Barbara Chase-Riboud

Barbara Chase-Riboud is a distinguished poet and winner of the Carl Sandburg Poetry Prize for Best American Poet awarded by the prestigious Daniel Webster Platform Association for her second book of poetry, Portrait of a Nude Women as Cleopatra in 1988. She received a knighthood in Arts and Letters from the French government in 1996, the same year as poet Seamus Heaney.

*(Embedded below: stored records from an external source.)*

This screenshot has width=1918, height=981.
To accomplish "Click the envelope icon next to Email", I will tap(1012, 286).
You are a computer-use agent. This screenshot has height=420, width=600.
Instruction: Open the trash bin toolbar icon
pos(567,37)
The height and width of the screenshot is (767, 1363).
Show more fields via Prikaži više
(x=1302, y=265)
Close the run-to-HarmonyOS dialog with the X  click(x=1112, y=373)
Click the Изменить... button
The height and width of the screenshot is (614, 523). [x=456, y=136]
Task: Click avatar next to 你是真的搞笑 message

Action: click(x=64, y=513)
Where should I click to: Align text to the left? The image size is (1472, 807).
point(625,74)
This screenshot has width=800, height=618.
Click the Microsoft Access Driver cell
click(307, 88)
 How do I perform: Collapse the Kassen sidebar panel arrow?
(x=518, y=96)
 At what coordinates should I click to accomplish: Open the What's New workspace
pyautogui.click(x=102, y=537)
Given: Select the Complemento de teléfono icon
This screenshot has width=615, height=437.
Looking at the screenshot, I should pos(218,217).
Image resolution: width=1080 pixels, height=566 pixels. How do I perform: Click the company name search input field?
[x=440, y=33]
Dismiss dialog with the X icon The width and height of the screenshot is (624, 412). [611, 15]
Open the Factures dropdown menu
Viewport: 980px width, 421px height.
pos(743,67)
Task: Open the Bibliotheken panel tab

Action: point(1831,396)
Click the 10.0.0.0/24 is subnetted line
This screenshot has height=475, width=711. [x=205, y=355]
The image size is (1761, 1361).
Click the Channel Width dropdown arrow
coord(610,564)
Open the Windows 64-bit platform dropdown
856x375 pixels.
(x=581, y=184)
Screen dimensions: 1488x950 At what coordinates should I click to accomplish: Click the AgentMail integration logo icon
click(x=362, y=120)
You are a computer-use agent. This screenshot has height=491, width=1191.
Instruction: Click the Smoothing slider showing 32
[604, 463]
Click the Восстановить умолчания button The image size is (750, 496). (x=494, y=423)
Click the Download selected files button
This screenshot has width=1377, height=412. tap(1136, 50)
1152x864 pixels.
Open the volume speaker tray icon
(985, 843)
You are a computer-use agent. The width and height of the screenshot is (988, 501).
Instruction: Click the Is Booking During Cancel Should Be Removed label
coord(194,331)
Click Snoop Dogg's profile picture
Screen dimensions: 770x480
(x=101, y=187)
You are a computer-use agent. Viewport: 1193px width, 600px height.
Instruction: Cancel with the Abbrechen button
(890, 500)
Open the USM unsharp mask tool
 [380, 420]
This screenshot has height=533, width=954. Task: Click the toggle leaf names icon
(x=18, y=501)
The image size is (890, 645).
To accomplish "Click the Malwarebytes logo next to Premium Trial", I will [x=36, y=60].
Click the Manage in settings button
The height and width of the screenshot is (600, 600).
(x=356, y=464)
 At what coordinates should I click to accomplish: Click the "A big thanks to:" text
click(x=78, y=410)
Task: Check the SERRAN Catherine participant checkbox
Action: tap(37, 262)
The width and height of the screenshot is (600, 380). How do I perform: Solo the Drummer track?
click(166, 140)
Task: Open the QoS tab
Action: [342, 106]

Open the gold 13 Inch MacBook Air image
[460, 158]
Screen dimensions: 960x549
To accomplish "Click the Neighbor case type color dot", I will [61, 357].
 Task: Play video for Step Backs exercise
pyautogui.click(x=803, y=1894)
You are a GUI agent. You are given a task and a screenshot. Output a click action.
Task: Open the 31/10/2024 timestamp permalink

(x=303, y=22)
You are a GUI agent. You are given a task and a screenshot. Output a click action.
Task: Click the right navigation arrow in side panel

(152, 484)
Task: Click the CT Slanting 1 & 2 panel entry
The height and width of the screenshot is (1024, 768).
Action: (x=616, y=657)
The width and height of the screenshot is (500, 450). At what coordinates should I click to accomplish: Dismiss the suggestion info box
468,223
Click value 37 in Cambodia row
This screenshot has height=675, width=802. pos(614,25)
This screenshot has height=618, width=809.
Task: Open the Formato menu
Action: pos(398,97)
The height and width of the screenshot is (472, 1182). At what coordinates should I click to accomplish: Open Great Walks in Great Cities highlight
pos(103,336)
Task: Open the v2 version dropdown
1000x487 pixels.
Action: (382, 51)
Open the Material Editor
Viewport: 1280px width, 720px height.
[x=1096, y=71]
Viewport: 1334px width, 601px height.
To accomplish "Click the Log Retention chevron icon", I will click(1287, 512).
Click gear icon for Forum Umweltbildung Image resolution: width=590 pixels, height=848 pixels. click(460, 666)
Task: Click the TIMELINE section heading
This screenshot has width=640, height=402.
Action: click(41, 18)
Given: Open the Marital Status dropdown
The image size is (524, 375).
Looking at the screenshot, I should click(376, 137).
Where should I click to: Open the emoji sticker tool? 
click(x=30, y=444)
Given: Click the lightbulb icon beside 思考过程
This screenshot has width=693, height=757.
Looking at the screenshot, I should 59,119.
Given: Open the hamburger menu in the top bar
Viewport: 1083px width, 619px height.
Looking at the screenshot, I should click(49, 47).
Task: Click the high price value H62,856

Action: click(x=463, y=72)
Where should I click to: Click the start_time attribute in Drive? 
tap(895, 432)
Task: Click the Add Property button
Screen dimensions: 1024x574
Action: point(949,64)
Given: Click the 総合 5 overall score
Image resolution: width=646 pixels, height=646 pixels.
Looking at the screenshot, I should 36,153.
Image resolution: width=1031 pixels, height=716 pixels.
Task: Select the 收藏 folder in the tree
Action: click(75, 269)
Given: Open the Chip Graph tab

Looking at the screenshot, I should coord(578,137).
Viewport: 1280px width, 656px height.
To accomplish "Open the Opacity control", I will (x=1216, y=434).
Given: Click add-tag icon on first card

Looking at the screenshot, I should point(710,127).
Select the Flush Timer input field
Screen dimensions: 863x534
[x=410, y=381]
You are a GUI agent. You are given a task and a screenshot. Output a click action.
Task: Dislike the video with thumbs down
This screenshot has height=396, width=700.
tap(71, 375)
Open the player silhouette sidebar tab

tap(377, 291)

Well-known as a world-class sculptor, she has had personal exhibitions in museums such as the Metropolitan Museum of Art, The Museum of Modern Art Paris, The Philadelphia Museum of Art, the Walters Museum and has exhibited in museums like The British Museum, London, MOMA New York, The Whitney Museum, New York, Centre George Pompidou, Paris, The Smithsonian, Washington D.C. and The Ontario National Gallery. Chase-Riboud has read her poetry in Morocco, Tunisia, Algeria, Mali, Ghana, Senegal, France, Germany, and the United States. She was the first American woman and first American artist to visit Mainland China after the revolution in 1965. The Philadelphia Museum of Art has mounted a major exhibition of her sculpture and drawings from 1970 to the present which opened in 2013 and moved to Berkeley Museum of Art in 2014. 

A prolific writer, Chase-Riboud has published six historical novels, several of them prize-winning best sellers including the iconic Sally Hemings for which she received the Janet Heidinger Kafka Prize for Best Novel written an American woman in 1979. She received the American Library Association’s Black Caucus Award for Best Fiction for Hottentot Venus in 2004. In 2005, she received the College Art Association’s Lifetime Achievement Award for her body of work as an American sculptor. A recipient of many fellowships and honorary doctorates, she is a graduate of Yale University and lives in Paris, Rome, and New York.